Dank der niedrigen Notenbank- und Anleihezinsen sind Immobilienkredite günstiger als je zuvor. Wie Hauskäufer und -besitzer jetzt davon profitieren.
Noch vor einem Jahr deuteten alle Vorzeichen darauf hin, dass die Ära historisch niedriger Zinsen, die uns Finanz- und Euro-Krise beschert hatten, zu Ende gehen würde. Die US-Notenbank hob munter die Leitzinsen an, die Europäischen Zentralbank zog sich aus der expansiven Geldpolitik zurück, Staatsanleihen brachten wieder Mini-Renditen. Und vor diesem Hintergrund waren auch die Bauzinsen ein kleines bisschen gestiegen.
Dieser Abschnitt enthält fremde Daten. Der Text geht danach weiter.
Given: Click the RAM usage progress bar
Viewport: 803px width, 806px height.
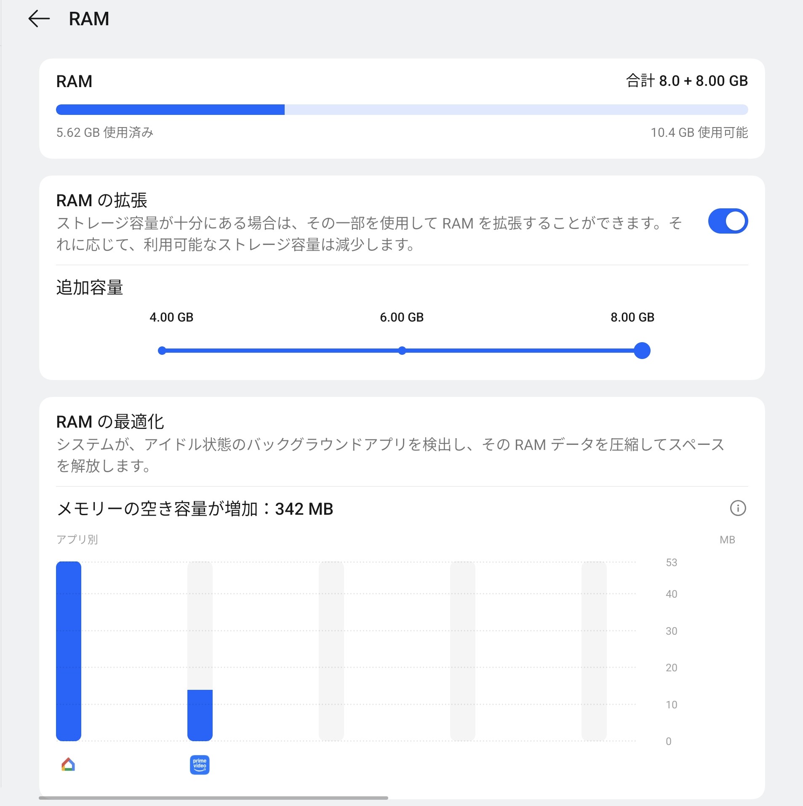Looking at the screenshot, I should click(x=402, y=109).
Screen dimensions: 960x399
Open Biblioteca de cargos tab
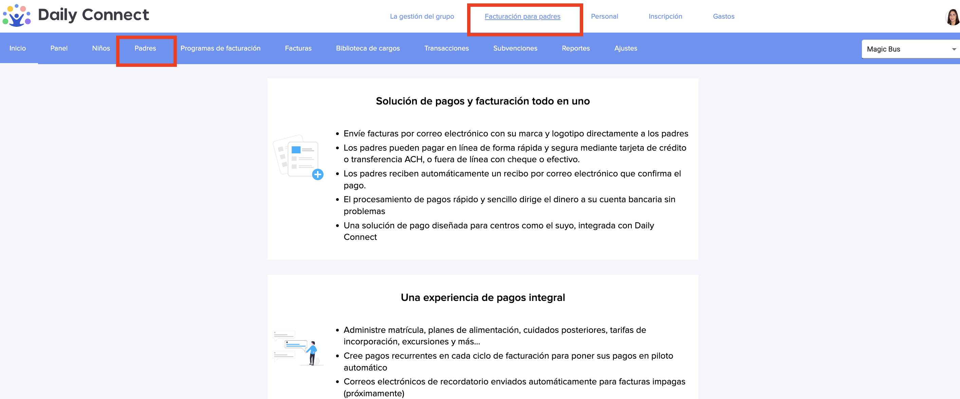point(368,48)
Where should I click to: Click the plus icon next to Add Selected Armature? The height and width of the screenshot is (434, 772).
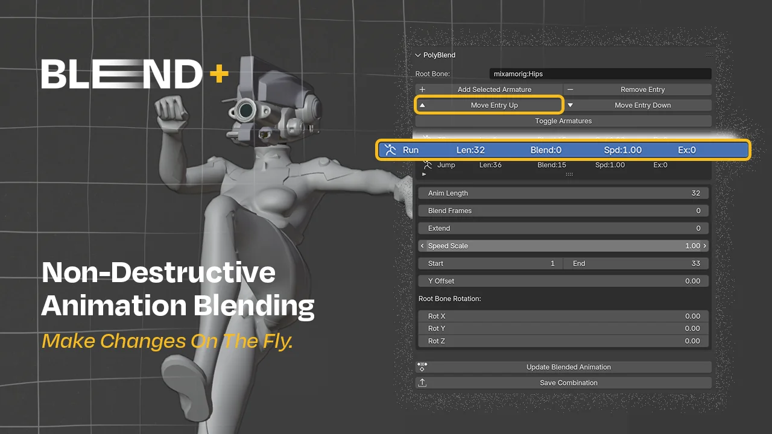coord(422,89)
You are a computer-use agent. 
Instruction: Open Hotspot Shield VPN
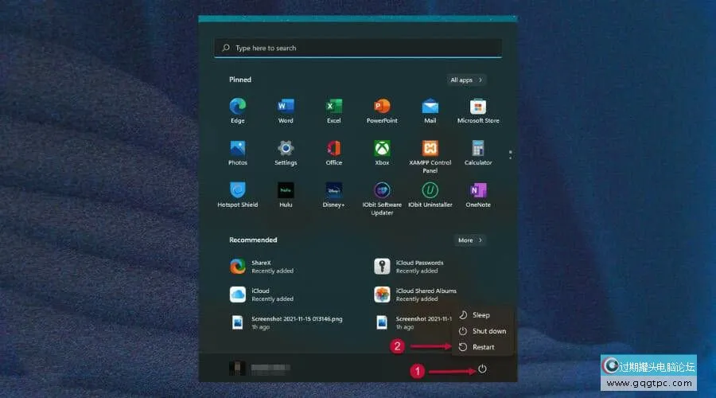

Doch diese Entwicklung hat sich seitdem umgekehrt.
Konjunktursorgen, Handelskonflikte, die hohe Staatsverschuldung in Italien und Griechenland sowie die Risiken aus dem bevorstehenden Brexit haben sowohl die US-Notenbank Fed als auch die Europäische Zentralbank (EZB) vorsichtig werden lassen. Um die Wirtschaft anzukurbeln, hat Fed-Chef Jerome Powell am Mittwochabend eine Zinssenkung verkündet. Auch die EZB bereitet die Märkte seit kurzem darauf vor, dass sie ihre lockere Geldpolitik länger aufrechterhalten will – zumal von der designierten EZB-Präsidentin Christine Lagarde ohnehin ein Festhalten an der Nullzinspolitik erwartet wird.
Bauzinsen auf Rekordtief
All das hat nun zu einem neuen Negativrekord geführt: Niemals in der Geschichte der Bundesrepublik waren die Zinsen für Baufinanzierungen so niedrig wie heute, Immobilienkredite war noch nie billiger zu bekommen. „Derzeit liegen die Zinsen für zehnjährige Darlehen oft deutlich unter einem Prozent pro Jahr, sogar rund 0,5 Prozent sind bei den Bestanbietern möglich“, erklärt Mirjam Mohr, Vorständin beim Finanzierungsvermittler Interhyp. Michael Neumann, Vorstandschef des Finanzierungsvermittlers Dr. Klein, verortet die Zinsen für die günstigsten Angebote für Immobiliendarlehen mit zehnjähriger Zinsbindung ebenfalls auf Rekordtief, allerdings bei 0,61 Prozent.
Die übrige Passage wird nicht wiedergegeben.